The investigation is months from being completed, and officials are looking into possible factors, including pilot error, mechanical failure, design and whether pressure existed to continue testing, Hart said.

"We are not edging toward anything, we're not ruling anything out," he said. "We are looking at all these issues to determine the root cause of this accident."

The co-pilot, Michael Alsbury, 39, was killed, while pilot Peter Siebold, 43, parachuted to the ground and is receiving treatment at a hospital for serious injuries.

Investigators have not interviewed the pilot because of his medical condition, Hart said.

Virgin Galactic — owned by billionaire Richard Branson's Virgin Group and Aabar Investments PJS of Abu Dhabi — plans to fly passengers more than 62 miles above Earth. The company sells seats on each prospective journey for $250,000.

Branson told Sky News on Monday that the company will move forward despite the crash. He said there would be a "whole massive series of test flights" before he and his family would fly into space, followed by the company's customers.

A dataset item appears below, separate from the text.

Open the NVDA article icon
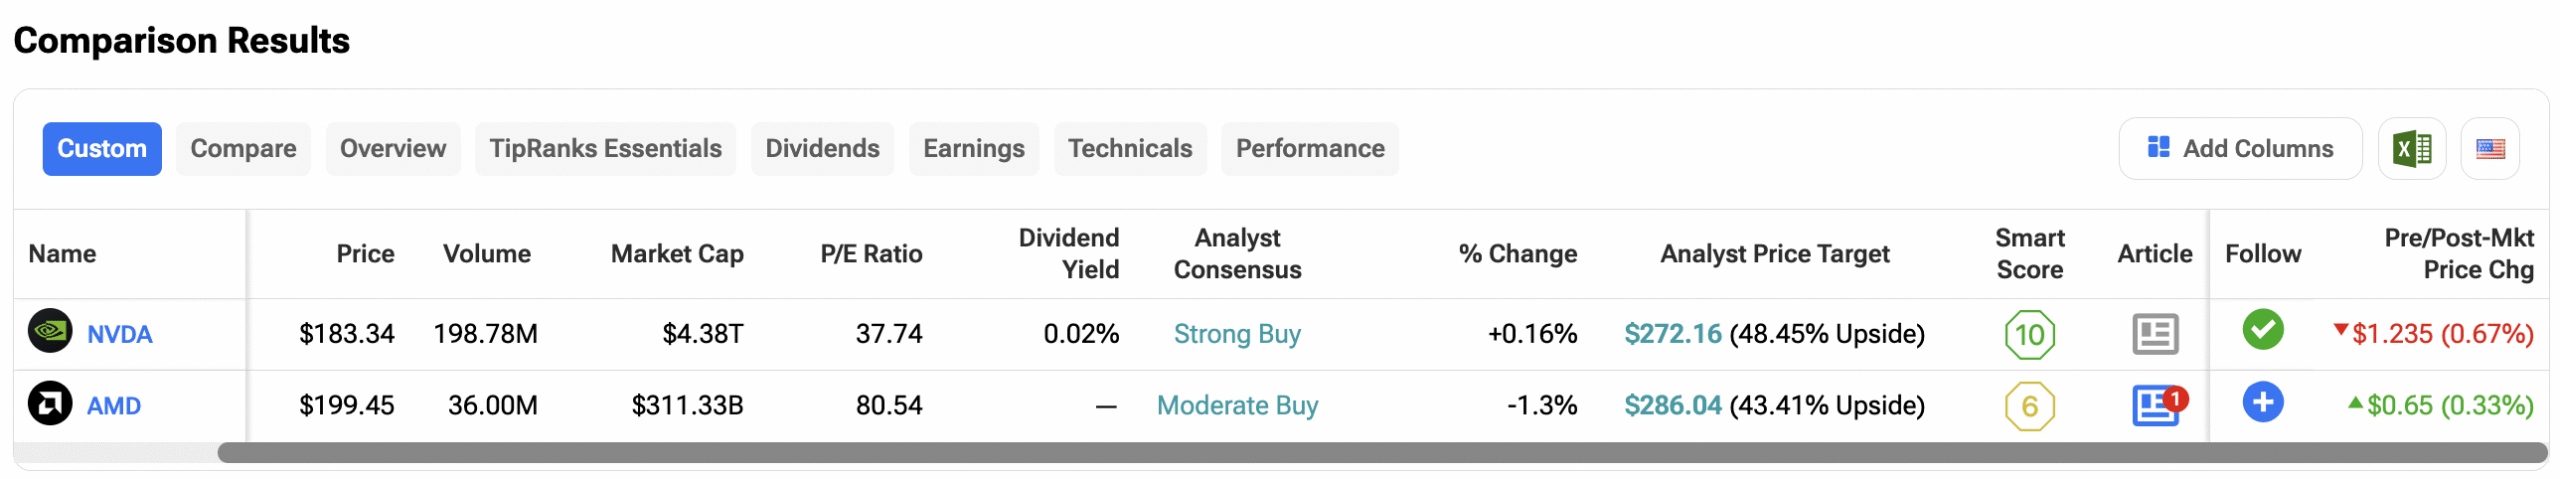pos(2154,334)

"We need to be absolutely certain our spaceship has been thoroughly tested — and that it will be — and once it's thoroughly tested, and we can go to space — we will go to space," Branson said.

"We must push on. There are incredible things that can happen through mankind being able to explore space properly," he said.

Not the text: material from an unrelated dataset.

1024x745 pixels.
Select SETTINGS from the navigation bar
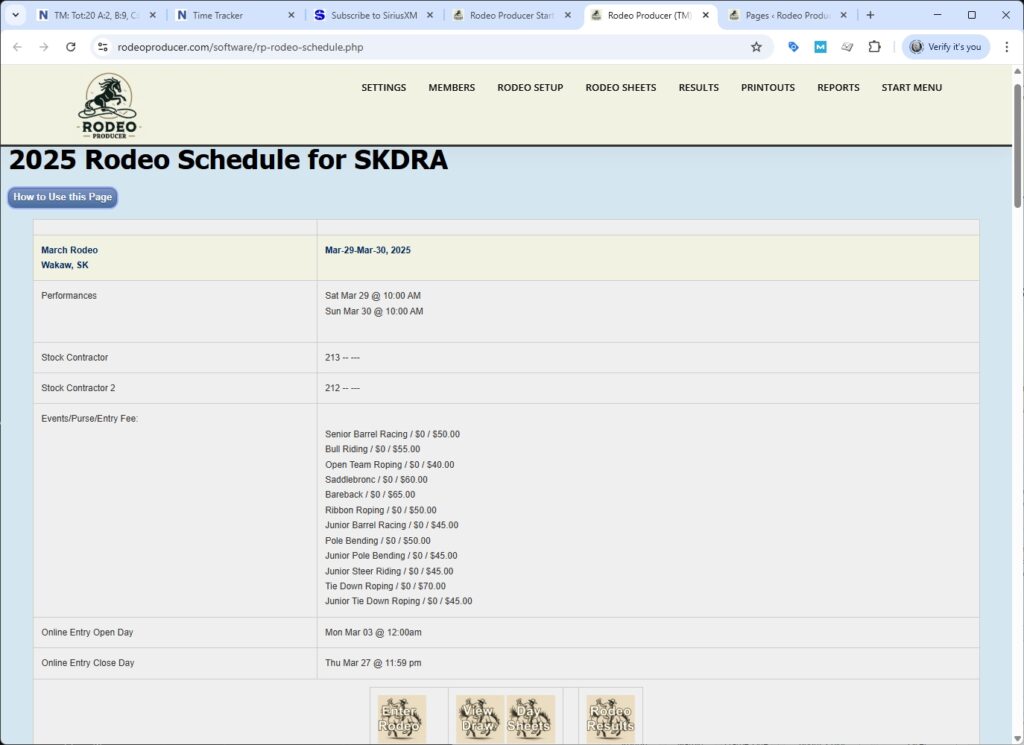pyautogui.click(x=383, y=88)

Branson, who had hoped to begin commercial flights next year, dismissed British newspaper reports about a midair explosion as insulting and untrue.

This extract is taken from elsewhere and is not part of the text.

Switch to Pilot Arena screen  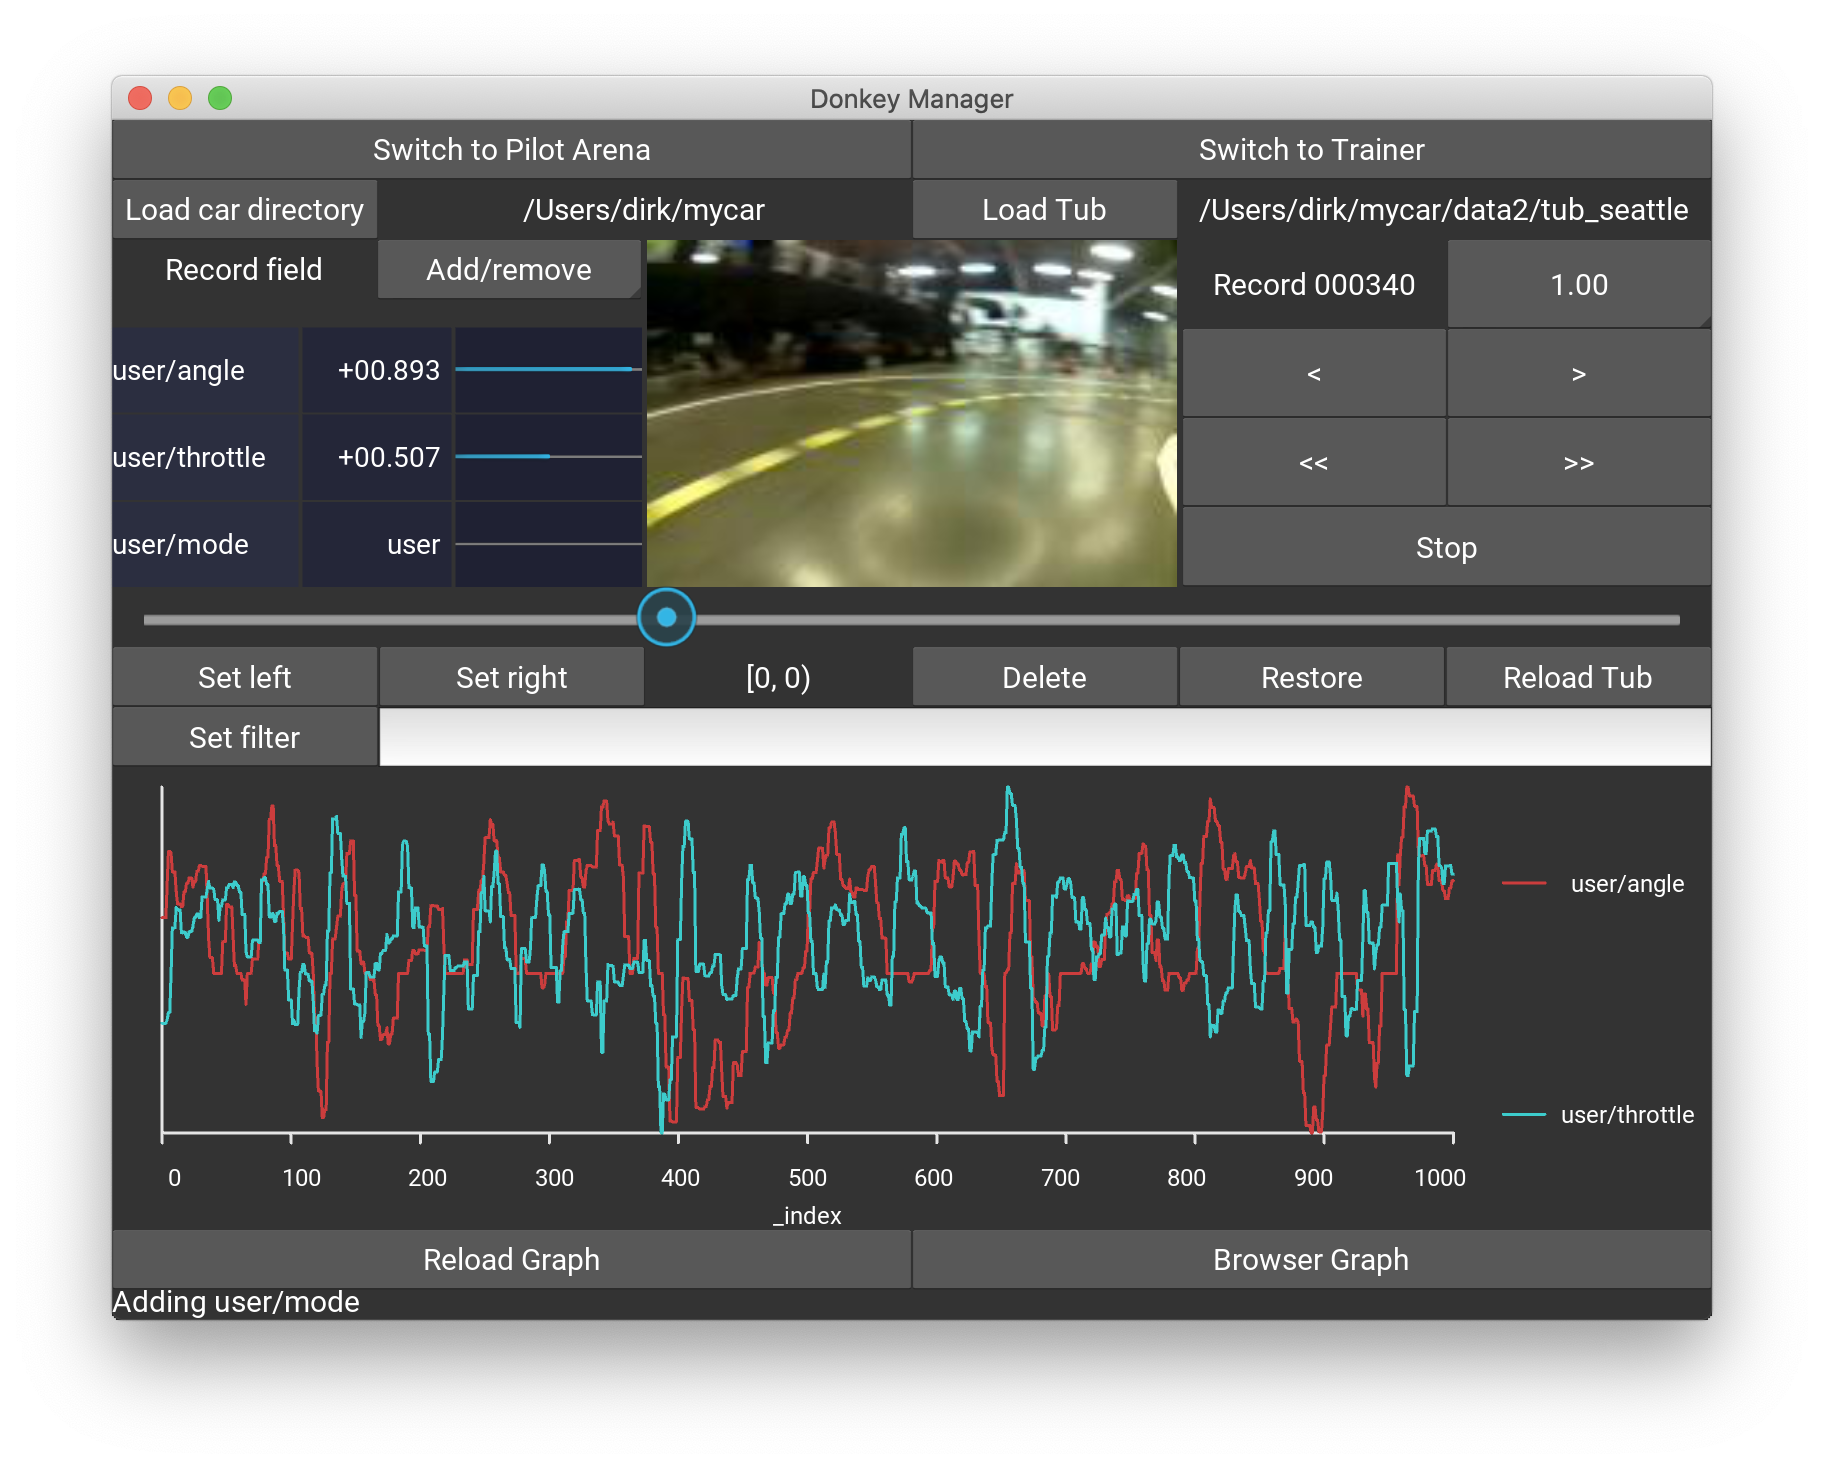(x=511, y=149)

SpaceShipTwo tore apart Friday about 11 seconds after it detached from the underside of its jet-powered mother ship and fired its rocket engine for the test flight. Initial speculation was that an explosion occurred, but the fuel and oxidizer tanks and rocket engine were found intact and showed no sign of being burned or breached, the NTSB said.

A review of footage from a camera mounted to the ceiling of the spaceship's cockpit shows the co-pilot moving the feathering lever to the unlock position, Hart said.

The feathering is a feature unique to the craft to help it slow as it re-enters the atmosphere. After being unlocked, a lever must be pulled to rotate the tail section toward a nearly vertical position to act as a rudder. After decelerating, the pilots reconfigure the tail section to its normal position so the craft can glide to Earth.

The feathers activated at Mach 1.0, the speed of sound, or 760 mph, Hart said. They shouldn't have deployed until the craft had at least reached a speed of Mach 1.4, or more than 1,000 mph.

Virgin Galactic CEO George Whitesides issued a statement Sunday to tamp down on conjecture about the cause of the crash.

"Now is the time to focus on all those affected by this tragic accident and to work with the experts at the NTSB, to get to the bottom of what happened on that tragic day, and to learn from it so that we can move forward safely with this important mission," he said.

SpaceShipTwo has been under development for years and, like all space projects, has suffered setbacks. In 2007, an explosion killed three people on the ground and critically injured three others during a ground test in the development of a rocket engine.